// Quick and dirty — fine for scripts, not for production
resp, err := http.Get("https://api.example.com/pods")
if err != nil {
return fmt.Errorf("fetching pods: %w", err)
}
defer resp.Body.Close()
client := &http.Client{
Timeout: 10 * time.Second,
}
req, err := http.NewRequest("GET", "https://api.example.com/pods", nil)
if err != nil {
return fmt.Errorf("creating request: %w", err)
}
req.Header.Set("Accept", "application/json")
req.Header.Set("Authorization", "Bearer "+token)
resp, err := client.Do(req)
if err != nil {
return fmt.Errorf("executing request: %w", err)
}
defer resp.Body.Close()
Always set a timeout. The default http.Client has no timeout — a hanging server will block your goroutine forever.
# Python: requests.get(url, headers={...}, timeout=10)

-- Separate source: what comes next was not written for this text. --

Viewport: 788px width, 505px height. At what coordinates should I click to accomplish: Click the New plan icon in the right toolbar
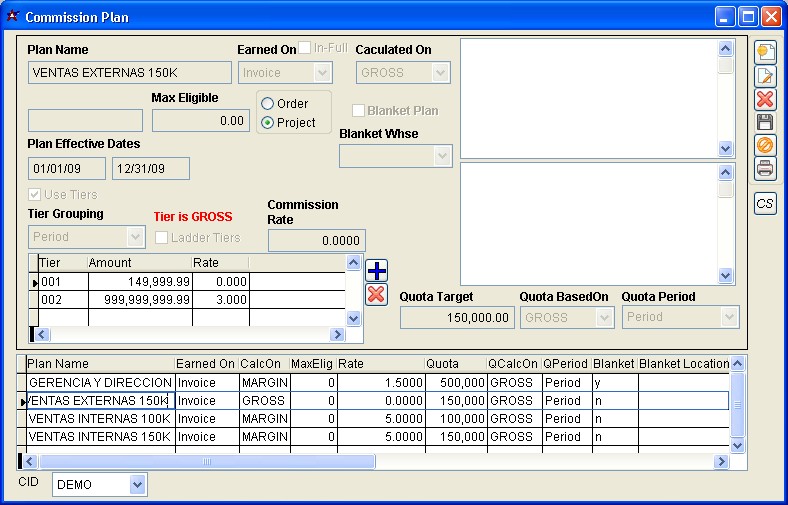[765, 52]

# Go: more verbose, but you control every aspect of the request.
# The tradeoff: Go makes the timeout, headers, and body explicit.
ctx, cancel := context.WithTimeout(context.Background(), 5*time.Second)
defer cancel()
req, err := http.NewRequestWithContext(ctx, "GET", url, nil)
// ... request will be cancelled if context expires
Use context for request-scoped timeouts, especially in servers where you're making outbound calls.